Hi Pascal,

I see I need just a little bit more patience :-)

The switch - if defined, of course (!) - does exactly what it says: It
makes scid bail out after it has found maxCorrections. This saves time.

This means that it handles issue (2) from my previous posting.

So, indeed my proposal is in line with your statement below, _PLUS_ /
_BUT_

I suggest NOT to use the maxCorrections option from the tcl layer at
all.
It is good to leave the C-code for this feature in there (we have it
anyway), but I suggest not to use it, as it makes no sense (issue (1)).

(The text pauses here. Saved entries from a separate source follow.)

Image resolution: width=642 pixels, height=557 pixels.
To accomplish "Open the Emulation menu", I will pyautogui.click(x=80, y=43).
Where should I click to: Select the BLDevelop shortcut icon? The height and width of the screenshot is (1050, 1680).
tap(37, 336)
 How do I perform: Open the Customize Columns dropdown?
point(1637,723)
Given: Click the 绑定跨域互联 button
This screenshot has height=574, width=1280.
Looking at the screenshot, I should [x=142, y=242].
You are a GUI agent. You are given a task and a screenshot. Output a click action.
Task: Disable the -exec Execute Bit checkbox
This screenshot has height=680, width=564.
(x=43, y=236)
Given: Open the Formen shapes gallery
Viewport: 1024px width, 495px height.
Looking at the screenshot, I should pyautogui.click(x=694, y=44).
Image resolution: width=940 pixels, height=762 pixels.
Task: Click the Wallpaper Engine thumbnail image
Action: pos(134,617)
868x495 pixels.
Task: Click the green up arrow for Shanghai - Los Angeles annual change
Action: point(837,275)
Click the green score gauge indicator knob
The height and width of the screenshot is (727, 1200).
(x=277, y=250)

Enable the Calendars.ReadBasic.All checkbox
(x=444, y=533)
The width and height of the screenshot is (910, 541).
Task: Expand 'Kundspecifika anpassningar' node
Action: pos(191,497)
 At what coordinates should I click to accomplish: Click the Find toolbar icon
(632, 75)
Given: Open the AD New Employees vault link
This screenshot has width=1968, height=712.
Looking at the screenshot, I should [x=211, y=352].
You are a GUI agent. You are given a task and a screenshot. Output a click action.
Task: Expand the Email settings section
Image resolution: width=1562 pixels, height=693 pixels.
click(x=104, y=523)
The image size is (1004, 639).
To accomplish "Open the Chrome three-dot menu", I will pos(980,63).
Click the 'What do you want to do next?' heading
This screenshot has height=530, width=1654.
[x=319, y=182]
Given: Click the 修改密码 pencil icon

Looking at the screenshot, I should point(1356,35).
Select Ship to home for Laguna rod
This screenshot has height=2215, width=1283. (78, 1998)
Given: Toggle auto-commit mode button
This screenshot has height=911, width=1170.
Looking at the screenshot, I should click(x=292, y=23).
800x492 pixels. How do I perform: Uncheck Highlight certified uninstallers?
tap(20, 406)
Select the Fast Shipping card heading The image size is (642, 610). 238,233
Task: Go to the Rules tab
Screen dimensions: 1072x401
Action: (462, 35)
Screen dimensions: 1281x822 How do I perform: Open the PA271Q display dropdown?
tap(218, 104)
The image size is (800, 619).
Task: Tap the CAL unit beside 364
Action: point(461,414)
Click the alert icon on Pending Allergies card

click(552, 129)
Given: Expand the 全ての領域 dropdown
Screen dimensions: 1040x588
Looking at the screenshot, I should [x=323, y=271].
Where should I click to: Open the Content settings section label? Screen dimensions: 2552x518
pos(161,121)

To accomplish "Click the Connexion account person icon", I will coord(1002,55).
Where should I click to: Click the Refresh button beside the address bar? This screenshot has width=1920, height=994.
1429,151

It seems this is the final thing we need to agree on. After this I am
perfectly happy to resend a complete patch to be included in some
release candidate.

You can be sure that I (white-box-) tested a lot of different (dbase)
use cases, but
1) developers should not be testers
2) I build and test only on Linux. I have a windoze XP PC as well, but
no clue how to build for it

So it is certainly better if someone else is willing to conduct some
testing indeed.

Cheers,
Joost.

On Mon, 2009-03-02 at 13:12 +0100, Pascal Georges wrote:
> Thanks for your patience and your explanation. What I see :
> 
> 1. The define is useless. I was mislead by your default 
> #undef BAIL_OUT_AFTER_MAXCORRECTIONS
> 
> where 
> 
> #define BAIL_OUT_AFTER_MAXCORRECTIONS 
> 
> gives far better result, and I don't see much drawbacks using this one
> (or did I miss something ?). 
> 
> So I agree with your conclusions (provided that you also think the
> compiler switch should be the #define above) : could you post an
> updated patch ?
> Are there some users willing to test this ? My own tests are very
> partial as, again, I am not a big user of name checking.